Teks Sumber →
== == ==
Setahun Pemerintahan Prabowo-Gibran, Walhi Beri Rapor Merah atas Krisis Demokrasi dan Ekologis
IVOOX.id – Wahana Lingkungan Hidup Indonesia (Walhi) menilai dalam satu tahun pemerintahan Presiden Prabowo Subianto dan Wakil Presiden Gibran Rakabuming Raka terjadi kemunduran demokrasi dan keadilan ekologis di Indonesia. Dalam catatan tahunannya, Walhi menegaskan bahwa pemerintahan Prabowo-Gibran lebih banyak menampilkan wajah represif, pro-investor, dan abai terhadap keselamatan rakyat serta lingkungan hidup.
Direktur Eksekutif Nasional Walhi, Even Sembiring, menyebut kondisi saat ini “menakutkan dan mengerikan” bagi masa depan Indonesia. Menurutnya, target pertumbuhan ekonomi 8 persen membuat pemerintah menggenjot investasi besar-besaran, terutama di sektor ekstraksi sumber daya alam. “Pilihan cara ekonomi yang kapitalistik semakin menaruh rakyat dan lingkungan di bawah ancaman krisis,” ujarnya. Ia juga menilai revisi Undang-Undang TNI menjadi simbol kembalinya militerisme di ruang sipil dan menguatnya pendekatan represif negara.
Wengki Purwanto, Direktur Eksekutif WALHI Sumatera Barat, mengkritik pelaksanaan Rencana Pembangunan Jangka Menengah Nasional (RPJMN) yang gagal memastikan pemulihan hak rakyat dan lingkungan. Ia menilai program seperti pengembangan kawasan pangan dan energi justru merusak sumber daya alam. “Mustahil ekonomi rakyat kuat jika ruang semakin menyempit, kawasan pangan hancur, dan sumber air tercemar. Satu tahun RPJMN dijalankan, kita justru bergerak lebih cepat ke arah Indonesia Cemas 2045,” ujarnya dalam keterangan resmi yang diterima ivoox.id Selasa (14/10/2025).
== == ==
Data yang Diberikan →
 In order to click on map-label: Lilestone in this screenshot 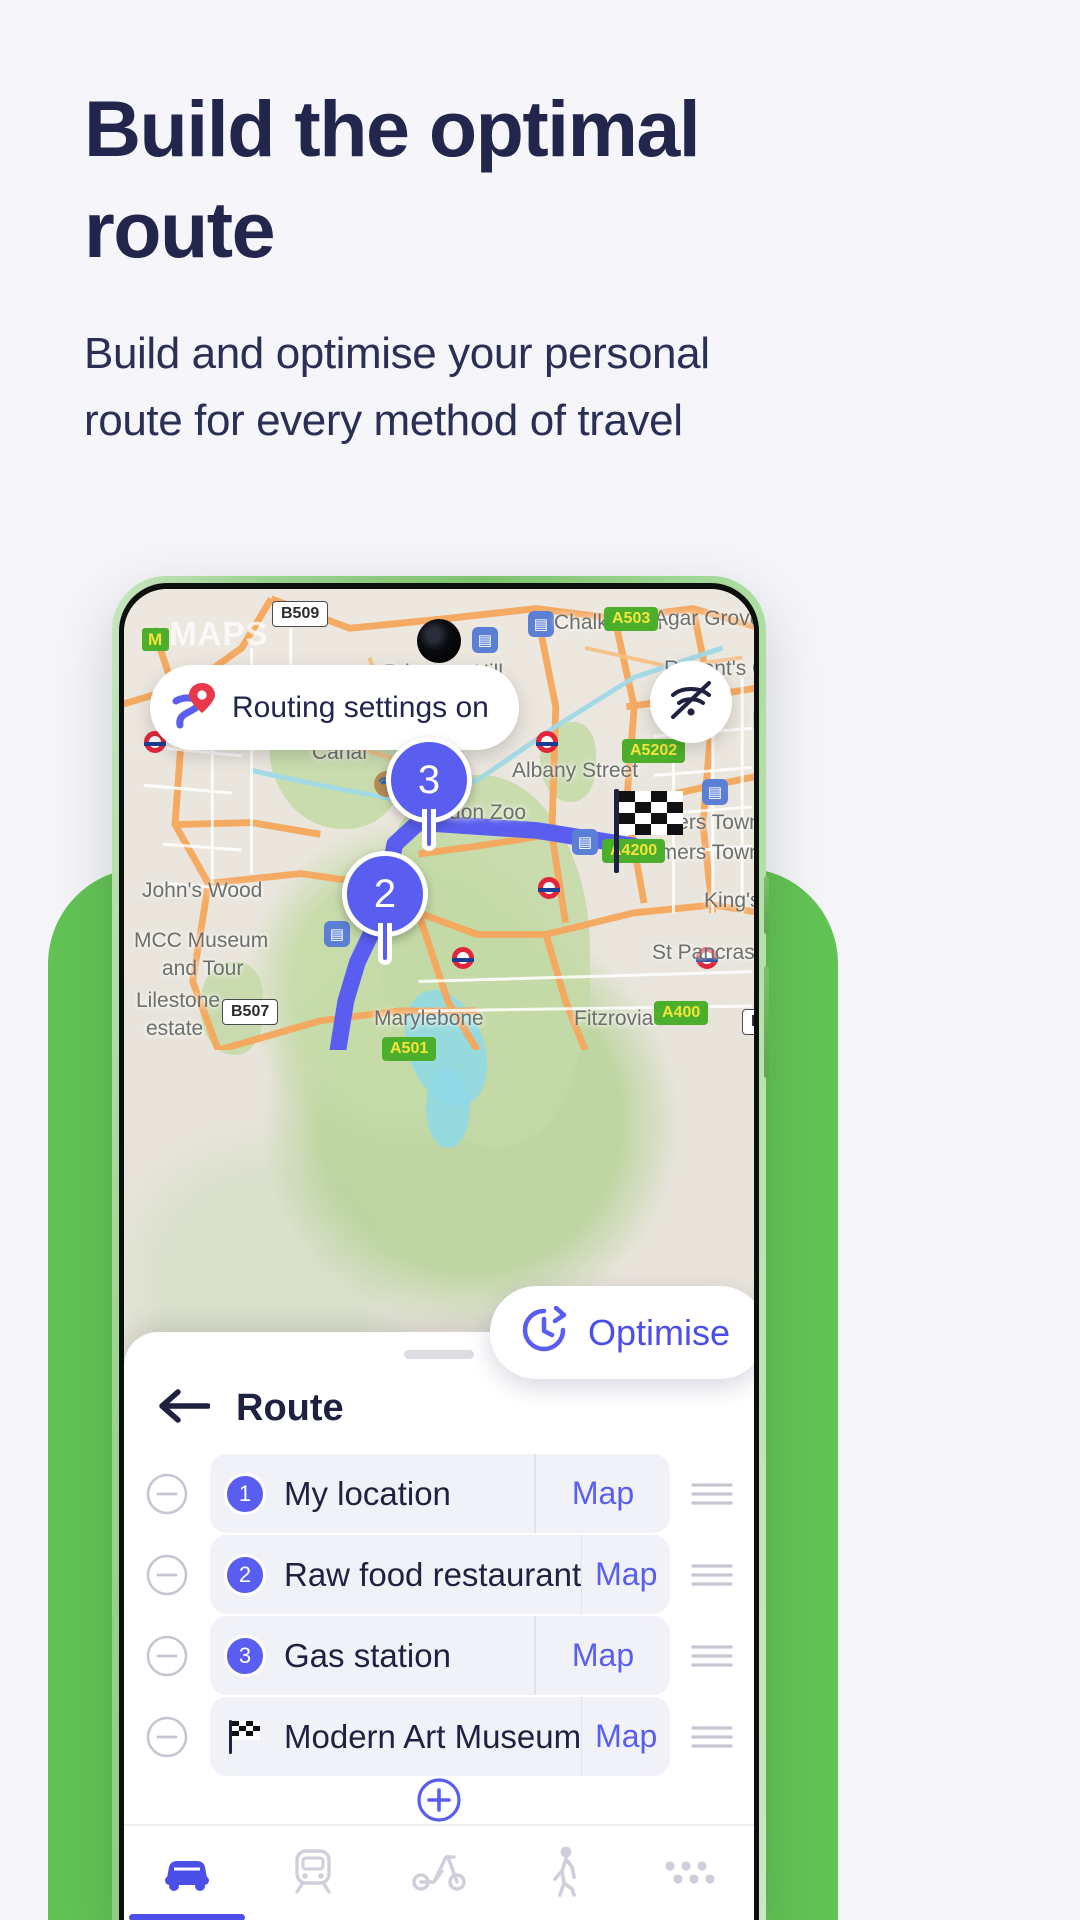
== == ==
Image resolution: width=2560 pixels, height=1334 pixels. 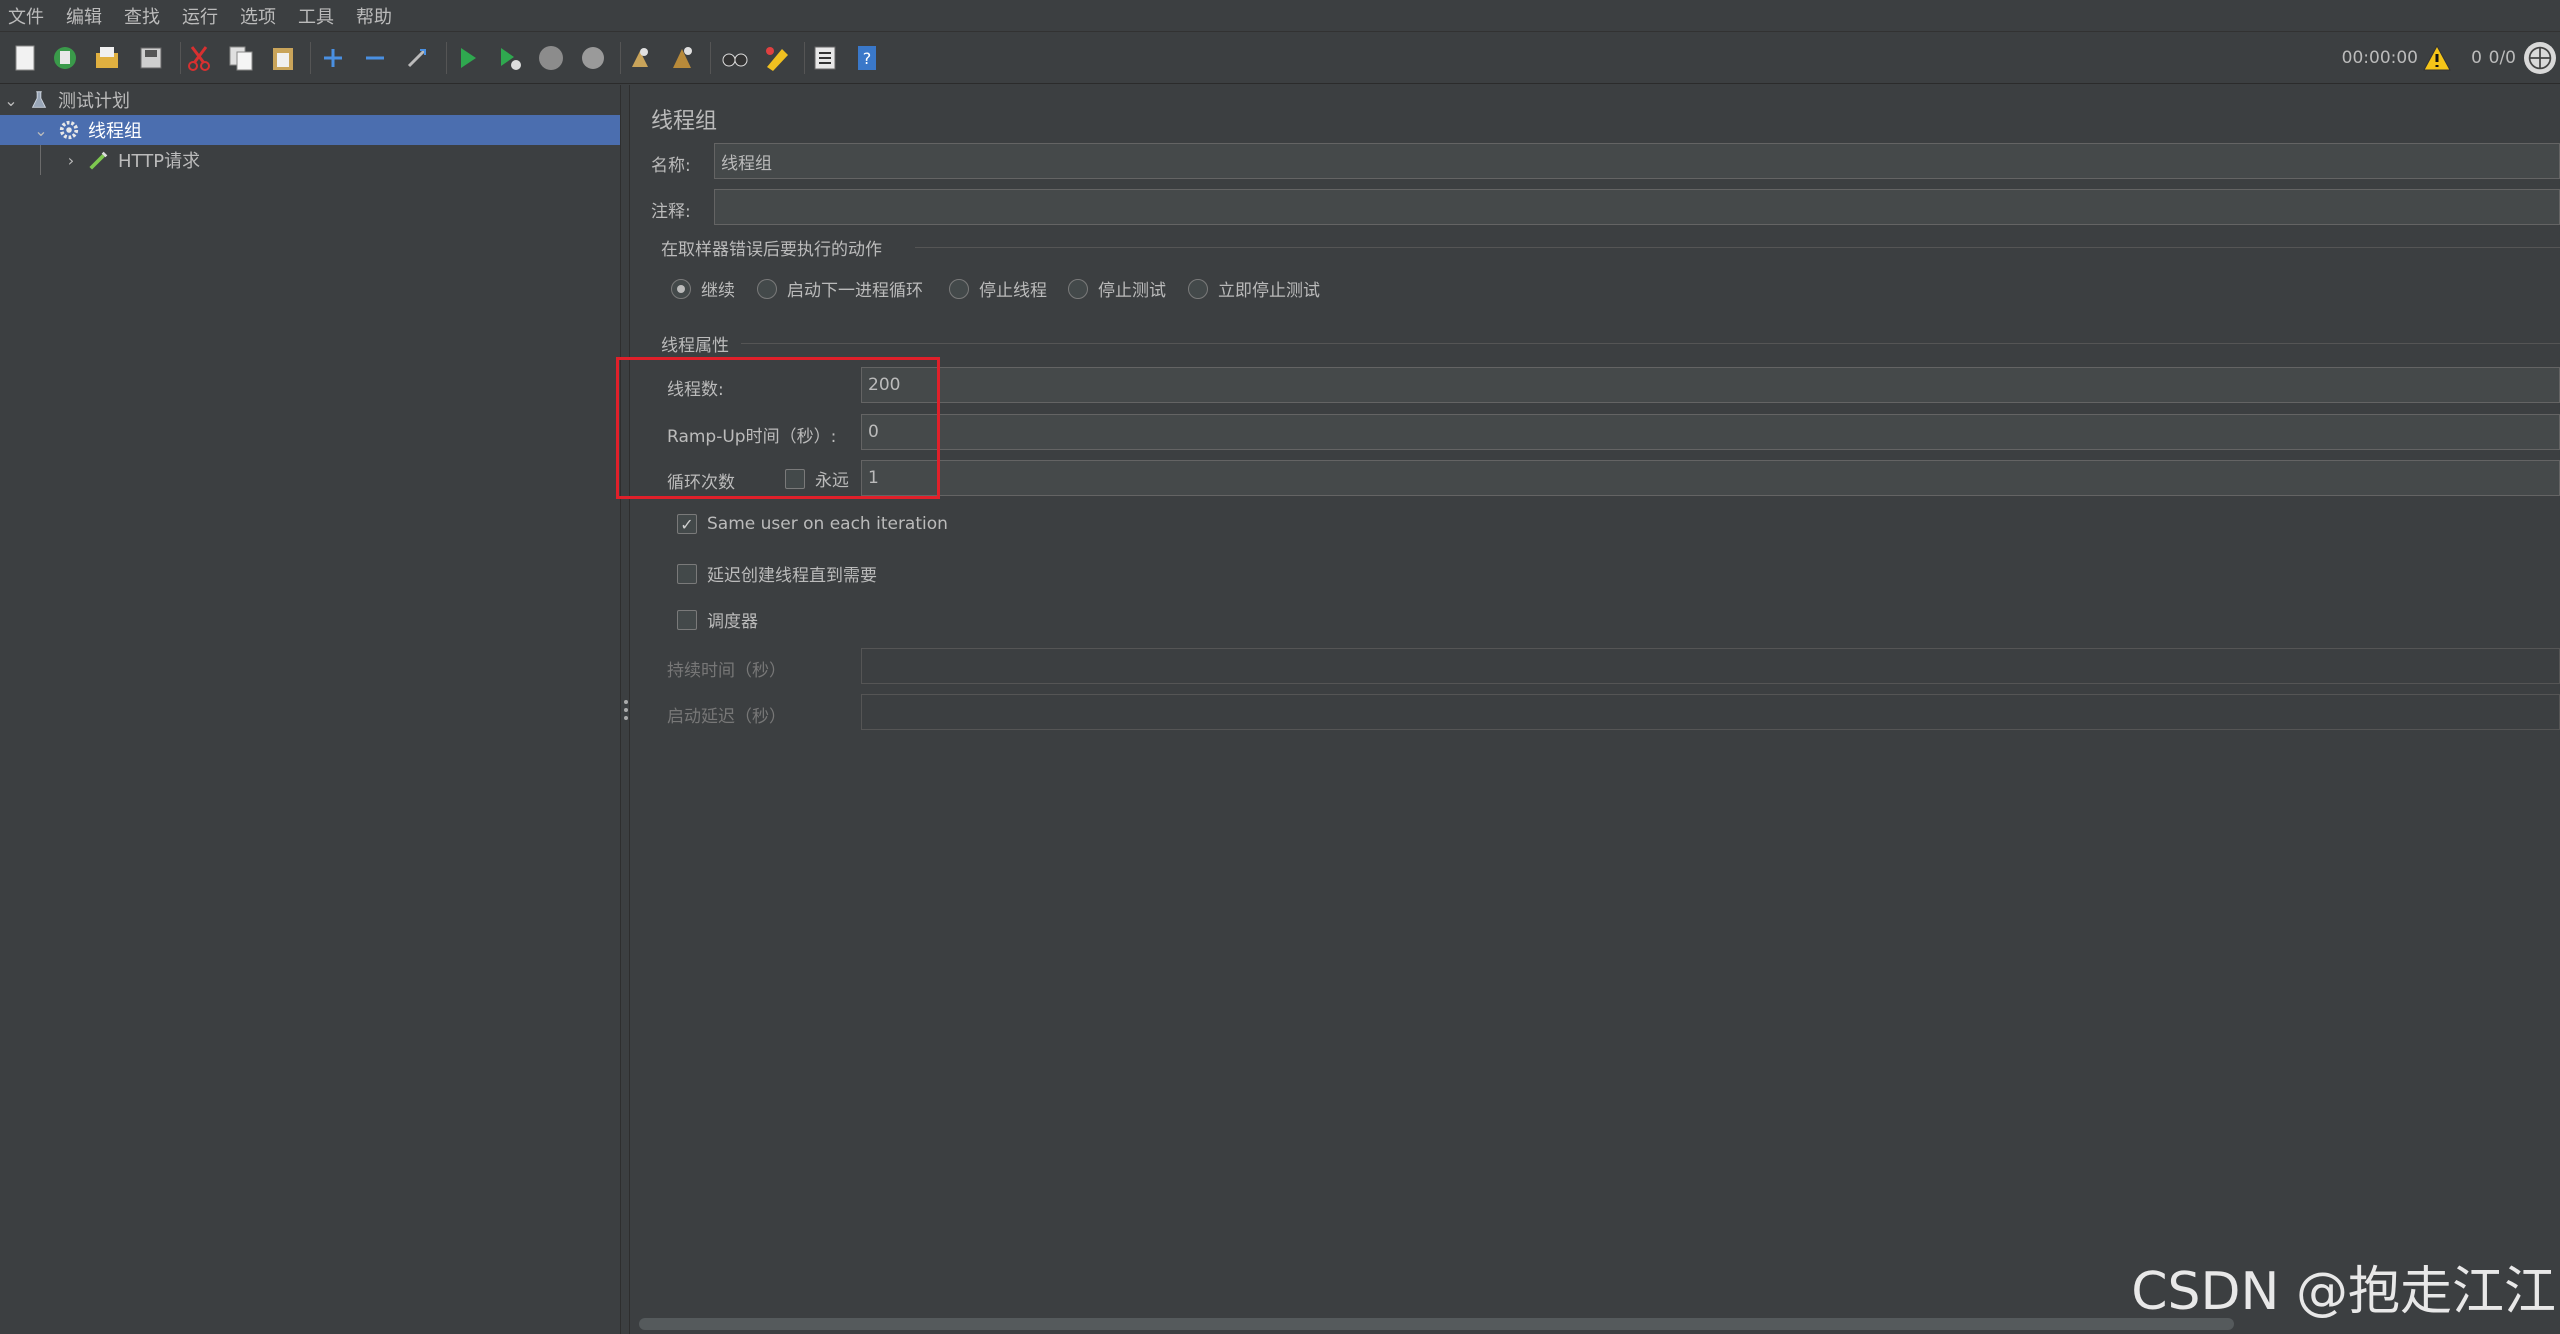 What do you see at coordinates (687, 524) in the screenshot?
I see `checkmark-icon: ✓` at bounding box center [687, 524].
== == ==
Tugas Latihan →
[1] Sebutkan semua nama orang yang muncul dalam berita Walhi.
[2] Silakan tampilkan bagian berita Walhi tanpa perubahan, dimulai pada kata-kata yang memuat "Direktur Eksekutif Nasional" dan berhenti setelah "pendekatan represif negara.".
Data di atas tidak perlu digunakan.

Jawaban Berurutan →
[1] Prabowo Subianto, Gibran Rakabuming Raka, Even Sembiring, Wengki Purwanto

[2]
Direktur Eksekutif Nasional Walhi, Even Sembiring, menyebut kondisi saat ini “menakutkan dan mengerikan” bagi masa depan Indonesia. Menurutnya, target pertumbuhan ekonomi 8 persen membuat pemerintah menggenjot investasi besar-besaran, terutama di sektor ekstraksi sumber daya alam. “Pilihan cara ekonomi yang kapitalistik semakin menaruh rakyat dan lingkungan di bawah ancaman krisis,” ujarnya. Ia juga menilai revisi Undang-Undang TNI menjadi simbol kembalinya militerisme di ruang sipil dan menguatnya pendekatan represif negara.